Plus tôt lundi, CNN a rapporté que les autorités américaines auraient envisagé la possibilité d’imposer des sanctions à la Russie au milieu des récents développements en Ukraine. Selon ses sources, les nouvelles sanctions américaines potentielles pourraient affecter les proches du président russe et inclure également la déconnexion de la Russie du système SWIFT (le système international de paiement et de transfert de données).

Le porte-parole du Kremlin, Dmitri Peskov, commentant ces informations, les a fustigées comme une manifestation de la crise d’information observée ces derniers jours dans les médias occidentaux.

Dans le même temps, les allégations d’une potentielle « invasion » russe de l’Ukraine sont devenues de plus en plus fréquentes en Occident et en Ukraine. La Russie qualifie de telles affirmations de vaines et sans fondement. Selon la porte-parole du ministère russe des Affaires étrangères, Maria Zakharova, les États-Unis tentent d’intensifier le conflit entre l’Ukraine et la Russie, accusant Moscou de préparer une invasion.

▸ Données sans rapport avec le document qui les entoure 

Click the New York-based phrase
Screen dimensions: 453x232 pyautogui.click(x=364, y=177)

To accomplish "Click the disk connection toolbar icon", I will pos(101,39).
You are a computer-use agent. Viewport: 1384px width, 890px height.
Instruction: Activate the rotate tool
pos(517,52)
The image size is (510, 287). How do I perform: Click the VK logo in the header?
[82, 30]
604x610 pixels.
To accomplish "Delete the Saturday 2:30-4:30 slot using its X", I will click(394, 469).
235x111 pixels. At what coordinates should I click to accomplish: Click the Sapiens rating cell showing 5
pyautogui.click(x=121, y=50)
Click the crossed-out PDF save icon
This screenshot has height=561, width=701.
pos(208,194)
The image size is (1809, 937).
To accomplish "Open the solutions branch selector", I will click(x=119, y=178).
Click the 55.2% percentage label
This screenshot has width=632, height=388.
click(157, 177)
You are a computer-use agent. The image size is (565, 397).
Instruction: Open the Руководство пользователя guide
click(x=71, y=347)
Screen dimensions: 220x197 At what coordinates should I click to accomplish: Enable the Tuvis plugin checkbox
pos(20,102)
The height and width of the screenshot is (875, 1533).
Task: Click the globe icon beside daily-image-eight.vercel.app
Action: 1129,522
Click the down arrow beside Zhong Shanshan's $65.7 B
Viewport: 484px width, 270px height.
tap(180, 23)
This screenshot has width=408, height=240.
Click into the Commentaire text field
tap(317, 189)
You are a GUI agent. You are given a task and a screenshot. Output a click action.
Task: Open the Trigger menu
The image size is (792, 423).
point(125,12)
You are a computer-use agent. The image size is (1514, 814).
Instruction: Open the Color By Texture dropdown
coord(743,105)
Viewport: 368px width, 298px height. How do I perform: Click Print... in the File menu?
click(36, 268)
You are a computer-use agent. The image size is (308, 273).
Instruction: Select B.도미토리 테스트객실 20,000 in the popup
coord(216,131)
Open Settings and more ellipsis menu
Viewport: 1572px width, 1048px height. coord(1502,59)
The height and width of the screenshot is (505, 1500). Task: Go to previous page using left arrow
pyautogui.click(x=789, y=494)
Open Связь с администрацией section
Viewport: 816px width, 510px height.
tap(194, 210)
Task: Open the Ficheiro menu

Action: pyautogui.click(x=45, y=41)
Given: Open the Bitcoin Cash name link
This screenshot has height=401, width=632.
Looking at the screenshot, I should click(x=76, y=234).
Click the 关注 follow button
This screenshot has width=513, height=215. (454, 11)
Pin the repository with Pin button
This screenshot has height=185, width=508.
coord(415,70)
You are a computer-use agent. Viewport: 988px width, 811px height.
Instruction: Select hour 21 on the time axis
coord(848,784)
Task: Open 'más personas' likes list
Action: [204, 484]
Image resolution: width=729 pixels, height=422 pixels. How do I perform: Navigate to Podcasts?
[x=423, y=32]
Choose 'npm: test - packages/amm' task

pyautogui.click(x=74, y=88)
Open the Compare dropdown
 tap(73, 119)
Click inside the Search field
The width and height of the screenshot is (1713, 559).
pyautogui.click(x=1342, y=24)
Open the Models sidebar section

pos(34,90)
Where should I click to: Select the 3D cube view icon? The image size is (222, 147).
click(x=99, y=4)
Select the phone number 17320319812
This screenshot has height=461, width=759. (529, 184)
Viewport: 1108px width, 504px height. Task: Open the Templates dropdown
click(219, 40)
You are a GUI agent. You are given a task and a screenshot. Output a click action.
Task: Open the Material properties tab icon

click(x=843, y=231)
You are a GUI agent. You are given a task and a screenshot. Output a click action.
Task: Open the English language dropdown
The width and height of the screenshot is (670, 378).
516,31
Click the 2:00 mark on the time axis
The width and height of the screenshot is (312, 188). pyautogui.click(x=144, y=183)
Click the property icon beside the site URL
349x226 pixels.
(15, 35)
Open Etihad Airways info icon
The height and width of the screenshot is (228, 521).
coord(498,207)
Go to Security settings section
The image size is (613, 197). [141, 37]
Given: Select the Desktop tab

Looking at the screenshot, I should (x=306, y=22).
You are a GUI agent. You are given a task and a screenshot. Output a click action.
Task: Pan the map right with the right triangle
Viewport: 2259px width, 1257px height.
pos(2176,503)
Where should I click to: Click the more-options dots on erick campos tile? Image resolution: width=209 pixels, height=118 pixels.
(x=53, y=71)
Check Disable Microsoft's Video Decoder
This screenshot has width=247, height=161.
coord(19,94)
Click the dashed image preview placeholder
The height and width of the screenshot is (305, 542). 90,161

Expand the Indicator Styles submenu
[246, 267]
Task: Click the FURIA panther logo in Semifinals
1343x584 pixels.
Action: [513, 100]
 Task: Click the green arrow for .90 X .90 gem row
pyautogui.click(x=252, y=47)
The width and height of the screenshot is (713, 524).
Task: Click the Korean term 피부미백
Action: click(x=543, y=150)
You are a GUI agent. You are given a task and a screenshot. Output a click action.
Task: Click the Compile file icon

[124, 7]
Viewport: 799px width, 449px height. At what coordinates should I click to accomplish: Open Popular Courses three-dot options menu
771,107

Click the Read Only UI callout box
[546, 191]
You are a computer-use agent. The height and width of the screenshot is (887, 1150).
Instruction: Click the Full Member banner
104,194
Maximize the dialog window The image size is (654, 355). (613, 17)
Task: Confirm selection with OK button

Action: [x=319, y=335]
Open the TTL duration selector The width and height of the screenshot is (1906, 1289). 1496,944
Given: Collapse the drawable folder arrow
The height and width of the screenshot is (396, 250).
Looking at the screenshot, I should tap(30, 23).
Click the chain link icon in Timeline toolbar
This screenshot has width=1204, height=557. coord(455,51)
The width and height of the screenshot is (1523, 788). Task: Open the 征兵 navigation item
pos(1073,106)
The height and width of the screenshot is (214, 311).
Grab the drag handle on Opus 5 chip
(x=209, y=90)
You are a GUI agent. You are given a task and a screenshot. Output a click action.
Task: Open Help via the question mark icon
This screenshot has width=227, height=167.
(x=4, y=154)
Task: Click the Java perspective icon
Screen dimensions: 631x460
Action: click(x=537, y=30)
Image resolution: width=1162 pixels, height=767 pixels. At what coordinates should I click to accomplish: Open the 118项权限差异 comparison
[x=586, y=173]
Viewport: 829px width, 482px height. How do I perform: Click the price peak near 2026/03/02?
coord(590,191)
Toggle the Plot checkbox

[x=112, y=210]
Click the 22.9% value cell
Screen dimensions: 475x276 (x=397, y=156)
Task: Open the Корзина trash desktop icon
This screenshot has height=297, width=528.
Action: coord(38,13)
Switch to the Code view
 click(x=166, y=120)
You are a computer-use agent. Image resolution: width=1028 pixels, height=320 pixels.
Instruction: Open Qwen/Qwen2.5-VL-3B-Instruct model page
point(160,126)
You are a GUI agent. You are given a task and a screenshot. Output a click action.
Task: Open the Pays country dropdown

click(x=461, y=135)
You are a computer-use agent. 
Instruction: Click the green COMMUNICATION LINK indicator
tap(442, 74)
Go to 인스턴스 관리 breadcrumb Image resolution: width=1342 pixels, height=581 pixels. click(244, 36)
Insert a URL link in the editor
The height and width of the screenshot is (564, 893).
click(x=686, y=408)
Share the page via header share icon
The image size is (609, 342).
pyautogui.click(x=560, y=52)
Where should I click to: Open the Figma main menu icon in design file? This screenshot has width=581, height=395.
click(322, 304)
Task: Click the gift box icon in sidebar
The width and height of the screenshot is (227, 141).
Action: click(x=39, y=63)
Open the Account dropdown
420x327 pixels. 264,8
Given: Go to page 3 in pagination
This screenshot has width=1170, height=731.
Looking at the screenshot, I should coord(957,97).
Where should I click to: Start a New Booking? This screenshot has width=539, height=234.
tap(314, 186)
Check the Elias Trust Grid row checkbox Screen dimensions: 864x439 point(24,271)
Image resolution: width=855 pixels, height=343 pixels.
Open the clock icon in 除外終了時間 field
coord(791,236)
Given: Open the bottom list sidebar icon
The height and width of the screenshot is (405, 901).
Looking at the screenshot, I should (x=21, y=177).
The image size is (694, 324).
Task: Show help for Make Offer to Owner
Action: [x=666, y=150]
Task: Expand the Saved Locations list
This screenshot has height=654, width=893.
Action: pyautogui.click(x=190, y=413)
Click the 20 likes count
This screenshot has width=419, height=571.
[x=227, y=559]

Le porte-parole du Kremlin a également été attristé par une rhétorique aussi agressive de la part des États-Unis et de l’Europe, notant que la Russie avait vu plusieurs fausses nouvelles concernant l’invasion prétendument planifiée de l’Ukraine, cependant, l’Occident n’a pas empêché Kiev de résoudre le conflit du Donbass par la force.

Besoin de dialogue direct

Le porte-parole du Kremlin avant la réunion a exhorté à ne pas se laisser aller à des attentes « émotionnelles » irréalistes des pourparlers entre Poutine et Biden. S’exprimant sur les résultats possibles des négociations, Peskov a admis qu' »il était difficile d’attendre des avancées de ces pourparlers ».

Selon le porte-parole présidentiel, il y a une chance qu’au moins les chefs d’Etat parviennent à « se communiquer leurs inquiétudes » et à y répondre. Pendant ce temps, Peskov a souligné une reprise des relations entre les deux pays.

À son tour, Washington a souligné qu’il n’y avait pas de substitut au dialogue direct entre les présidents, alors Biden a salué l’opportunité de tenir de tels pourparlers avec Poutine.

En outre, le secrétaire d’État américain Antony Blinken a déclaré que lors des prochains pourparlers, Biden allait déclarer l’engagement de Washington à des relations plus stables avec Moscou. Cependant, le dirigeant américain a l’intention de prendre une position décisive concernant toute action imprudente ou agressive que la Russie pourrait entreprendre.

Dans le même temps, l’attachée de presse de la Maison Blanche, Jen Psaki, a déclaré que le prochain sommet ne devrait pas être considéré comme une opportunité pour les États-Unis d’exposer des menaces à la Russie. Selon Psaki, Washington s’efforce de stabiliser les liens avec Moscou et ne cherche pas l’escalade.